After the reorganization, meetings were held in the hall of Friendship Lodge of Odd Fellows, on Main Street, nearly opposite Pearl Street, and this hall was used until its destruction by fire in 1854, when Amicable Lodge removed with the Odd Fellows to Friendship Hall on Pearl Street, between Green and Franklin streets. In 1866 their present commodious apartments were fitted up on Main Street, now Massachusetts Avenue, No. 685.

On the 18th of October, 1855, a semi-centennial address was delivered to the lodge by Rev. Lucius R. Paige. At that time Amicable Lodge numbered only sixty-two members. At the seventy-fifth anniversary, J. Warren Cotton was the orator of the occasion, and announced the number of members as 206, notwithstanding the loss of forty members, who had transferred their immediate allegiance to Putnam, Mount Olivet, and Mizpah [284] Lodges. The present number, as reported for the year ending August 31, 1895, is 253.

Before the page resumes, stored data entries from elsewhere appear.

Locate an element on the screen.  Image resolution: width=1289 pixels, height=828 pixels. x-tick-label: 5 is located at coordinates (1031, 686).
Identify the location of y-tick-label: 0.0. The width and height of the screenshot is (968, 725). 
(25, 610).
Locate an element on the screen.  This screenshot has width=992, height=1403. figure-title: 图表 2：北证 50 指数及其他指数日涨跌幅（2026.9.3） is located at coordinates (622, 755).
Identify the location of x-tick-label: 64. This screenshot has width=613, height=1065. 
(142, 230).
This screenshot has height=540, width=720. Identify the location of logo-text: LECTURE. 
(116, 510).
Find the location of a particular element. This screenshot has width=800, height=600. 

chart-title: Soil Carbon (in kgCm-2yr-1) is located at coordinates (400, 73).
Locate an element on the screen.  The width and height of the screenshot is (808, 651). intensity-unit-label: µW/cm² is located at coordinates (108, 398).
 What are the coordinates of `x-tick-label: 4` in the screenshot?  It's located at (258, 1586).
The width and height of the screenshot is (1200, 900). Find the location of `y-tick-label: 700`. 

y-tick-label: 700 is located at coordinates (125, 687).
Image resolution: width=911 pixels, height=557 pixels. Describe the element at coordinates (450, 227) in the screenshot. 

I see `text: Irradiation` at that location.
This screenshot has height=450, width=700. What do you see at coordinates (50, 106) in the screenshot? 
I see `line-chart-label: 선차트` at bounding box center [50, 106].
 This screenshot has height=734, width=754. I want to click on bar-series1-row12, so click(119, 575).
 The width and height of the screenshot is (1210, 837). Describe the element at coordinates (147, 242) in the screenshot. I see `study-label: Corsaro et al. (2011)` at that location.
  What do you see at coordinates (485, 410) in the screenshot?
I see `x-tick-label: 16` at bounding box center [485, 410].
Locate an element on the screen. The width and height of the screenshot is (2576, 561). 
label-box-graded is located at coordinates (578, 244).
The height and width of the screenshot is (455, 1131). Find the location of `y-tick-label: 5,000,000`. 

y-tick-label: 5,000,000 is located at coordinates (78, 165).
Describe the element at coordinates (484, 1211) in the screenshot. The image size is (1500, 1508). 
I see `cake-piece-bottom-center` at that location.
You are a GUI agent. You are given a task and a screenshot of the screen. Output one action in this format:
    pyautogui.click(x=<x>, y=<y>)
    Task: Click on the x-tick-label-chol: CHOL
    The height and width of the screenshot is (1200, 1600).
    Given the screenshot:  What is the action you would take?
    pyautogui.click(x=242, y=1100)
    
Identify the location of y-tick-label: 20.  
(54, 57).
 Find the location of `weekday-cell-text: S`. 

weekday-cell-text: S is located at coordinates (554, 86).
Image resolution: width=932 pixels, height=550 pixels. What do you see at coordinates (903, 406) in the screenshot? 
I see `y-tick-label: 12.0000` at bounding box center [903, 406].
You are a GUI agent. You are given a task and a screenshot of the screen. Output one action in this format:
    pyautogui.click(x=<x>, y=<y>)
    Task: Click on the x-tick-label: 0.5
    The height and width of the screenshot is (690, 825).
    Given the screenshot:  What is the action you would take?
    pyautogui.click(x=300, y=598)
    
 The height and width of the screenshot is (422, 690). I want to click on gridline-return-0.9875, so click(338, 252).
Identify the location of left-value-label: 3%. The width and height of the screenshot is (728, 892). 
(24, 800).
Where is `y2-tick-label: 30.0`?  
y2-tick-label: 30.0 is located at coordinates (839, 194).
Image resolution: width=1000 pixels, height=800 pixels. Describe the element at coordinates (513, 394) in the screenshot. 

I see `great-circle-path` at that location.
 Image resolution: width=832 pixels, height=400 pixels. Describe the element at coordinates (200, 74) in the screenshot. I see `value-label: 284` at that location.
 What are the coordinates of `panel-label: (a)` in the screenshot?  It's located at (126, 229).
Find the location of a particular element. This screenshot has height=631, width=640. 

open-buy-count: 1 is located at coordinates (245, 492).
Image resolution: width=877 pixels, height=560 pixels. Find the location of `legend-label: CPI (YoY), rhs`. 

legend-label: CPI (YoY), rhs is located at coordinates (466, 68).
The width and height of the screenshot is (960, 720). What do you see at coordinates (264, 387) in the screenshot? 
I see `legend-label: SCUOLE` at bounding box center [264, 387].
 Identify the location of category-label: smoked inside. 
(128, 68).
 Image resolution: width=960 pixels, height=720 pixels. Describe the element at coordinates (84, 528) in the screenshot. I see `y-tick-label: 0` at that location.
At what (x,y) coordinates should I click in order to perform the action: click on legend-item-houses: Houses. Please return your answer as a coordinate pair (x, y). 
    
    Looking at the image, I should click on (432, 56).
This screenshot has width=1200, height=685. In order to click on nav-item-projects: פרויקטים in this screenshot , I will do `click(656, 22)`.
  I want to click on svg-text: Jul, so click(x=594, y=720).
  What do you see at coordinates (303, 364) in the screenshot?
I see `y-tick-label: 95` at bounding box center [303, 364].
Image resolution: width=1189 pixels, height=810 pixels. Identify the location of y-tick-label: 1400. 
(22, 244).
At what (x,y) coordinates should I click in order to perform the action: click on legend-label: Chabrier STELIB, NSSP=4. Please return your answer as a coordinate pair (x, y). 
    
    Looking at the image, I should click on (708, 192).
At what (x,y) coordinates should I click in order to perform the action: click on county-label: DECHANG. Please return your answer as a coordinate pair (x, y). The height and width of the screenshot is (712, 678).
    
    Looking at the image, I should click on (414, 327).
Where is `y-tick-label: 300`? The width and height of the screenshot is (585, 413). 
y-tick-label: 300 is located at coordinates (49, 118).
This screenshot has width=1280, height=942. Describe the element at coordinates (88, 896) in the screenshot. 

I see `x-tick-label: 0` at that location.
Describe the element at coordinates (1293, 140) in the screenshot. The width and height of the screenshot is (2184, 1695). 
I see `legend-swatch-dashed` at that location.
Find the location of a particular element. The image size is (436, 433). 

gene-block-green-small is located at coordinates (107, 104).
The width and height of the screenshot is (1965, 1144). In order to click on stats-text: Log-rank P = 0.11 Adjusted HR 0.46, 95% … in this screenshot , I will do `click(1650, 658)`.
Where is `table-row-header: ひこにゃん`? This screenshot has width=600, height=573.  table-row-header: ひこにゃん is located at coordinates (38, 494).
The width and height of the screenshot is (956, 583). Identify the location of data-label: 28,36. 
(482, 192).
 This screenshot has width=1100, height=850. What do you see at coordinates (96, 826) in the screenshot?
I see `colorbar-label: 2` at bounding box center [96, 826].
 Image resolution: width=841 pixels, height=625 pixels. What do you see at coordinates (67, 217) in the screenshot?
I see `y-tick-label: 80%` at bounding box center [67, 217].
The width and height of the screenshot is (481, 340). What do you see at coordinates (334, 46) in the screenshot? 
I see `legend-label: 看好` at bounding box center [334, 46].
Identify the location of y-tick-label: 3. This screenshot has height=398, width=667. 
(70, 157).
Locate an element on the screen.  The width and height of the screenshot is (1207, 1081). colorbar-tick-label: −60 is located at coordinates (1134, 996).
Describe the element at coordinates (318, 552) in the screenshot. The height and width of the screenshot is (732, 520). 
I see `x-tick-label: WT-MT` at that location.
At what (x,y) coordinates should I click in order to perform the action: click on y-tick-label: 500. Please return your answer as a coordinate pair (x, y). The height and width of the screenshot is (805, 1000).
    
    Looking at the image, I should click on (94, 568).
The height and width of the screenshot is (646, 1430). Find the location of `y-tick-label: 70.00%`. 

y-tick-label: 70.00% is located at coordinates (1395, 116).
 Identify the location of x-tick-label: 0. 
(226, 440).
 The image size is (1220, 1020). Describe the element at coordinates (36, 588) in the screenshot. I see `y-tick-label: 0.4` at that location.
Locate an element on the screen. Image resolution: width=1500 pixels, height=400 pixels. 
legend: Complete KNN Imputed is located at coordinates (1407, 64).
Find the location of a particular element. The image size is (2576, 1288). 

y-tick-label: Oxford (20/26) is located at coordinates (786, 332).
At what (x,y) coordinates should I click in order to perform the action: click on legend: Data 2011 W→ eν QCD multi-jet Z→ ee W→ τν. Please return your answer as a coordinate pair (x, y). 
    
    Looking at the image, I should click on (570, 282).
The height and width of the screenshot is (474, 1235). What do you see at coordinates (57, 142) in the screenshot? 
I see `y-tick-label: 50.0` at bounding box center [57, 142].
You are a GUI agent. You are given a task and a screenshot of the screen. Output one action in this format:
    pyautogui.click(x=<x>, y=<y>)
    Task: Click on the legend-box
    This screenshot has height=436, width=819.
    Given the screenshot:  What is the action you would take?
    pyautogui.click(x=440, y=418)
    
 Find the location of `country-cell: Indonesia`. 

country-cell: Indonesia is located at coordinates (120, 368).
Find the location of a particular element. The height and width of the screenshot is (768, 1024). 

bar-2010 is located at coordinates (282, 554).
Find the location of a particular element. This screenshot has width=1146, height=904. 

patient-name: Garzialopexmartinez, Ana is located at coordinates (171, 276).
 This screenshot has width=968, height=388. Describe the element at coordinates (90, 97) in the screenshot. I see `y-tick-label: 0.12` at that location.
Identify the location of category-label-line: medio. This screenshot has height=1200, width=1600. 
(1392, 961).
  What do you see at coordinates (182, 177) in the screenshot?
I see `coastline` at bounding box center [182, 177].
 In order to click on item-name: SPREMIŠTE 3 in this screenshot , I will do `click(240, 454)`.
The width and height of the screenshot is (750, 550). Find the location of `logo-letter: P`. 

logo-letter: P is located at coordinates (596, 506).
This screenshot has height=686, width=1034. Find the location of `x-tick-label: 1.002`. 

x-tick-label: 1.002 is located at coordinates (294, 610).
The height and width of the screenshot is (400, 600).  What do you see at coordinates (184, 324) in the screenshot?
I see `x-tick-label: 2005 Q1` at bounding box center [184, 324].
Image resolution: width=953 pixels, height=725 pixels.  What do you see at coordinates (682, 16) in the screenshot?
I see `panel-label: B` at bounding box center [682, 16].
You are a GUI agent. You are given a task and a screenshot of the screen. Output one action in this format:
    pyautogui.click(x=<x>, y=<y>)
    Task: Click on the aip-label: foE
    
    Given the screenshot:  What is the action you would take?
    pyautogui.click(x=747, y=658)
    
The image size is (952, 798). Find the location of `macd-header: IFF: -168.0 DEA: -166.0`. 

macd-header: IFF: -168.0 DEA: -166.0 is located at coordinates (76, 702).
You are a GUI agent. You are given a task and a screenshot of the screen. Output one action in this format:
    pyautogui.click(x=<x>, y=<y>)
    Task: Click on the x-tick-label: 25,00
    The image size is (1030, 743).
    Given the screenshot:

It has seemed desirable to dwell thus on the early history of Amicable Lodge, since it is one in which all the lodges of the city are equally interested. It antedates the earliest of the remaining lodges by nearly fifty years,—years marked by unusual vicissitudes in Masonic institutions everywhere,—and it still remains the largest of the five now in existence. Of these, Putnam Lodge, of East Cambridge, numbering now 159 members according to the report of August 31, 1895, was chartered in 1854; Mount Olivet Lodge was chartered in 1863, and reports 151 members; Mizpah was chartered in 1868, and has 180 members; Charity Lodge, dating from 1870, has 101 members. The Cambridge Royal Arch Chapter was chartered in 1864, and Cambridge Commandery of Knights Templar in 1890.

Freemasonry in Cambridge owes much to Rev. Lucius R. Paige, who has had an interesting Masonic history. As the natural result of early elections and of a very long life (Dr. Paige is now in his ninety-fifth year), he is the senior Past Master of Masons in Massachusetts, the senior Past Commander of Knights Templar in the State and probably in the United States. It is eminently fitting that any memorial of Freemasonry in Cambridge should contain affectionate tribute to one who championed this cause when it most needed friends, and who has always brought to its service unwavering fidelity, steady judgment, and unusual ability.